Pa Bambang mengatakan kendala pertama adalah minimnya kapasitas Sumber Daya Manusia (SDM) baik dari segi kualitas maupun kuantitas dibandingkan dengan negara maju.
“Baik dari segi kualitas belum standar dibandingkan dengan perkembangan negara maju. Kita bicarakan peneliti dengan kualifikasi doktor, rasio SDM, peneliti terhadap populasi dan produktivitas peneliti,” kata Pa Bambang kepada awak media. di Kantor Badan Pengkajian dan Penelitian (BPPT).
Pa Bambang juga mengatakan, anggaran riset Indonesia saat ini mencapai 0,25 persen dari Produk Domestik Bruto (PDB). Angka ini jauh dibandingkan dengan Korea Selatan yang mencapai 4 persen dari PDB.
Pa Bambang mengatakan, minimnya anggaran dari PDB diperparah dengan fakta bahwa 80 persen anggaran penelitian bersumber dari Anggaran Pendapatan dan Belanja Negara (APBN).
Perusahaan swasta hanya berkontribusi 20 persen dari anggaran. Padahal, bagi Pa Bambang, perusahaan berperan penting dalam melakukan penelitian yang dapat menjawab kebutuhan pasar. Hal ini dikarenakan perusahaan dianggap mengetahui situasi dan kondisi pasar.
“Dengan anggaran minimal 80 persen dari APBN. Hanya 20 persen dari swasta.

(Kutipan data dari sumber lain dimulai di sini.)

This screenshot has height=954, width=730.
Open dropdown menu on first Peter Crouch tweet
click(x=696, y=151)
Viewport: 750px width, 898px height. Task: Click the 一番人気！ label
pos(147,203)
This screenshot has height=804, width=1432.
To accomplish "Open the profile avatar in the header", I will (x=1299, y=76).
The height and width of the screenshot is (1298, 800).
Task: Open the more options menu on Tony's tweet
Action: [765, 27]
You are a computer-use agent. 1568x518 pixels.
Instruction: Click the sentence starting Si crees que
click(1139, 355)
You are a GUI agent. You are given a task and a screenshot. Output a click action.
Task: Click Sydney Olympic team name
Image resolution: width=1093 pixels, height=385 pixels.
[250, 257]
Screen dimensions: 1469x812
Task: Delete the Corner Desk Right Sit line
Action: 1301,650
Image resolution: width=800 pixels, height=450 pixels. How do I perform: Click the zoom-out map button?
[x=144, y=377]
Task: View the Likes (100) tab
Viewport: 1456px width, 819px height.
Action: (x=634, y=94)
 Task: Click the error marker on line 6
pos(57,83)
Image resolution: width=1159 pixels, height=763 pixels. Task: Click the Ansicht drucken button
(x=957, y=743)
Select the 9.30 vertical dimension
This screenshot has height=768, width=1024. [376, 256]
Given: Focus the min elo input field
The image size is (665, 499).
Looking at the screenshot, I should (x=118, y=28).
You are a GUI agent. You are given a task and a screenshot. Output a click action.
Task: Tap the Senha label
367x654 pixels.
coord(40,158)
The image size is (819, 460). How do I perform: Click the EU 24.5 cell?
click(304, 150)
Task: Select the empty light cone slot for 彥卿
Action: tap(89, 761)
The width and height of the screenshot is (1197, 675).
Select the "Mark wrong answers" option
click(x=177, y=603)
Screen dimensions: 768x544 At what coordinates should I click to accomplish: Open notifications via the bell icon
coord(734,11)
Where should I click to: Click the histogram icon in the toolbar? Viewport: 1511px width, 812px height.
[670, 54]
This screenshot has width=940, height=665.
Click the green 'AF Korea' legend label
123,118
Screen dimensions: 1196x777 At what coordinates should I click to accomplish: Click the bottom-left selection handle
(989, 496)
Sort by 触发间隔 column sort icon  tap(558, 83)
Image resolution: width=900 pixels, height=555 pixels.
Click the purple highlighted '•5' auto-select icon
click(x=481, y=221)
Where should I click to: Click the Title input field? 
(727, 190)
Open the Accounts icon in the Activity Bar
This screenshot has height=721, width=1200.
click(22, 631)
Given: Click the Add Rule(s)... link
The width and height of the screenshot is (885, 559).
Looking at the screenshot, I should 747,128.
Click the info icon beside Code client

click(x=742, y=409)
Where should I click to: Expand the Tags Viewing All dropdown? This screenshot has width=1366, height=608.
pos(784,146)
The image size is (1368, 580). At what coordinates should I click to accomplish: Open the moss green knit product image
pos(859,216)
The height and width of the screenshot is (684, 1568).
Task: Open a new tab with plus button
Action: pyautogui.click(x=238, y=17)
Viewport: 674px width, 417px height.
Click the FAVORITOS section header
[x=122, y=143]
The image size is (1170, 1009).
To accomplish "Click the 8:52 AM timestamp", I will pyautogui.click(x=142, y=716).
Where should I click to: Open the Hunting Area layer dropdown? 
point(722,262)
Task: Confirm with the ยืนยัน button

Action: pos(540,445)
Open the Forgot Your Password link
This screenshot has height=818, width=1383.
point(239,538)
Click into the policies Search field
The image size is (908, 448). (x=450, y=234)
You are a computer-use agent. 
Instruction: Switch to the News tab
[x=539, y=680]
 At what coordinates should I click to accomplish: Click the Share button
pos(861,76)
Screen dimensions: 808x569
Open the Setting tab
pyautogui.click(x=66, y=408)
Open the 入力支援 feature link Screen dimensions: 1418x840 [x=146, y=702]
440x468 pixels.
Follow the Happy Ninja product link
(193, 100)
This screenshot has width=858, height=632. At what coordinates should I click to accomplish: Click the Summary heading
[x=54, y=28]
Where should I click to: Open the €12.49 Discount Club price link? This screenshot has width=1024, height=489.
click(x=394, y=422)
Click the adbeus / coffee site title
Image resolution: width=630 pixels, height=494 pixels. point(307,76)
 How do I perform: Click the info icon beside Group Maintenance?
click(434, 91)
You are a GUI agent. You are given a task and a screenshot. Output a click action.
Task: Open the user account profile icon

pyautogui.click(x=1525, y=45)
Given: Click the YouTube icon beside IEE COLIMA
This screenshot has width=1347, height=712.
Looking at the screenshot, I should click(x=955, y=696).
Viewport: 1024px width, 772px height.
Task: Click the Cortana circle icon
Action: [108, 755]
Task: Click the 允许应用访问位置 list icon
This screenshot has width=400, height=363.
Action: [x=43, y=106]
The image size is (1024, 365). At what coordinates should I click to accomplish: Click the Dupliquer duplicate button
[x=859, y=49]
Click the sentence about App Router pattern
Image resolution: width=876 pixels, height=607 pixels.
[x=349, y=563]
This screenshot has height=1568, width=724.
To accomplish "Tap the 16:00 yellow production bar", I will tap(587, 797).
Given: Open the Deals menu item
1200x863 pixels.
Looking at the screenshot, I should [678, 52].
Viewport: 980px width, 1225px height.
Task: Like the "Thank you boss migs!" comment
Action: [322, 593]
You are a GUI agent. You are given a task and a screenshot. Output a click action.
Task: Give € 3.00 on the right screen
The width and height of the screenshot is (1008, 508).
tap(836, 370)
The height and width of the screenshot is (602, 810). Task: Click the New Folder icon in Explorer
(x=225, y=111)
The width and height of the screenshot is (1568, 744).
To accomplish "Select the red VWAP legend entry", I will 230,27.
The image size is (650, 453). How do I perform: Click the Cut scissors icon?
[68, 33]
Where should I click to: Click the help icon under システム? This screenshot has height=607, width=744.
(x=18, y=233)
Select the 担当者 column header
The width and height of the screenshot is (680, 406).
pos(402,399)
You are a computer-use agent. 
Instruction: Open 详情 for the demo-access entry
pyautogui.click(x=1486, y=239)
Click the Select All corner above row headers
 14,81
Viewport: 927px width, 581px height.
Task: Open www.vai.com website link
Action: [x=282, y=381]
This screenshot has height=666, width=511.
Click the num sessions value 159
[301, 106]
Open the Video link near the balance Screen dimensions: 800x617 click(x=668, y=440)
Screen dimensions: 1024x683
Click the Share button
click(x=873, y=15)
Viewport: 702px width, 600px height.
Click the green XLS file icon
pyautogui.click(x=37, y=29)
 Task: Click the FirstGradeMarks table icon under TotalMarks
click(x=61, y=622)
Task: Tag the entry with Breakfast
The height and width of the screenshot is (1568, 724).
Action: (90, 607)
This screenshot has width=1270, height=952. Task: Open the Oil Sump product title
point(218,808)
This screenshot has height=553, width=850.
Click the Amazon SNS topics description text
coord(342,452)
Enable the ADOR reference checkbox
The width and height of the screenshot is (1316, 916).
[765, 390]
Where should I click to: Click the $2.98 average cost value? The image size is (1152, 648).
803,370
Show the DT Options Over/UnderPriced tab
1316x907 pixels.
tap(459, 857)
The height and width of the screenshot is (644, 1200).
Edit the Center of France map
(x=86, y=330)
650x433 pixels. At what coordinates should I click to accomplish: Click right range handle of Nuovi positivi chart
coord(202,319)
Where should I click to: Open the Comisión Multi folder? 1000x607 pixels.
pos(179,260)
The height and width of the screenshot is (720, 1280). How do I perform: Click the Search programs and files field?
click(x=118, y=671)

Pemerintah terlibat dan sibuk meneliti di sini,” kata Pa Bambang.
Pa Bambang mengatakan perseroan mampu melakukan penelitian yang tepat sasaran, berdampak ekonomi dan mampu menjawab kebutuhan pasar.
Berbeda dengan Indonesia, anggaran riset Korea Selatan, Jepang, dan Thailand justru didominasi swasta.
“Beda dengan Jepang, Korea, Thailand yang didominasi swasta, 70 hingga 80 persen. Itu ideal karena perusahaan tahu kebutuhan di pasar yang butuh riset dan inovasi,” kata Pa Bambang.